• WORK TO DO:
1) For each statement below, decide whether it agrees with the passage on the end of the digital revolution, answering yes or no and quoting the deciding words of the passage: (a) digital computing is nearing its theoretical limits; (b) the rise of digital technology has been marked by strong productivity growth; (c) every architecture in the coming age of heterogeneous computing will be digital.
2) Transcribe the passage on the end of the digital revolution from the words "That’s not necessarily" up to and including the words "will not be.".

• PROVIDED PASSAGE:
%%
Today, we are on the brink of a new era of innovation in which we will need to rethink technology once again. Much like a century ago, we are developing new, far more powerful technologies that will change how we organize work, identify problems and collaborate to solve them. We will have to change how we compete and even redefine prosperity itself.
The End Of The Digital Revolution
Over the past few decades, digital technology has become almost synonymous with innovation. Every few years, a new generation of chips would come out that was better, faster and cheaper than the previous one. This opened up new possibilities that engineers and entrepreneurs could exploit to create new products that would disrupt entire industries.
Yet there are only so many transistors you can cram onto a silicon wafer and digital computing is nearing its theoretical limits. We have just a few generations of advancements left before the digital revolution grinds to a halt. There will be some clever workarounds to stretch the technology a bit further, but we’re basically at the end of the digital era.
That’s not necessarily a bad thing. In many ways, the digital revolution has been a huge disappointment. Except for a relatively brief period in the late nineties and early aughts, the rise of digital technology has been marked by diminished productivity growth and rising inequality. Studies have also shown that some technologies, such as social media, worsen mental health.
Perhaps even more importantly, the end of the digital era will usher in a new age of heterogeneous computing in which we apply different computing architectures to specific tasks. Some of these architectures will be digital, but others, such as quantum and neuromorphic computing, will not be.
%%
• RAW DATA:
%%
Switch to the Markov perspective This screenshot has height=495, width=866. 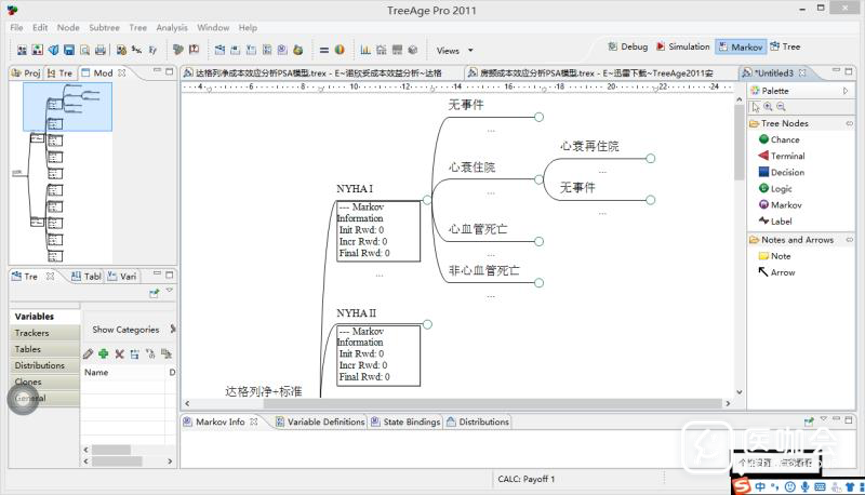pos(740,47)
%%
• FINAL ANSWERS:
1)
(a) Yes: "digital computing is nearing its theoretical limits"
(b) No: "the rise of digital technology has been marked by diminished productivity growth and rising inequality"
(c) No: "Some of these architectures will be digital, but others, such as quantum and neuromorphic computing, will not be."

2)
That’s not necessarily a bad thing. In many ways, the digital revolution has been a huge disappointment. Except for a relatively brief period in the late nineties and early aughts, the rise of digital technology has been marked by diminished productivity growth and rising inequality. Studies have also shown that some technologies, such as social media, worsen mental health.
Perhaps even more importantly, the end of the digital era will usher in a new age of heterogeneous computing in which we apply different computing architectures to specific tasks. Some of these architectures will be digital, but others, such as quantum and neuromorphic computing, will not be.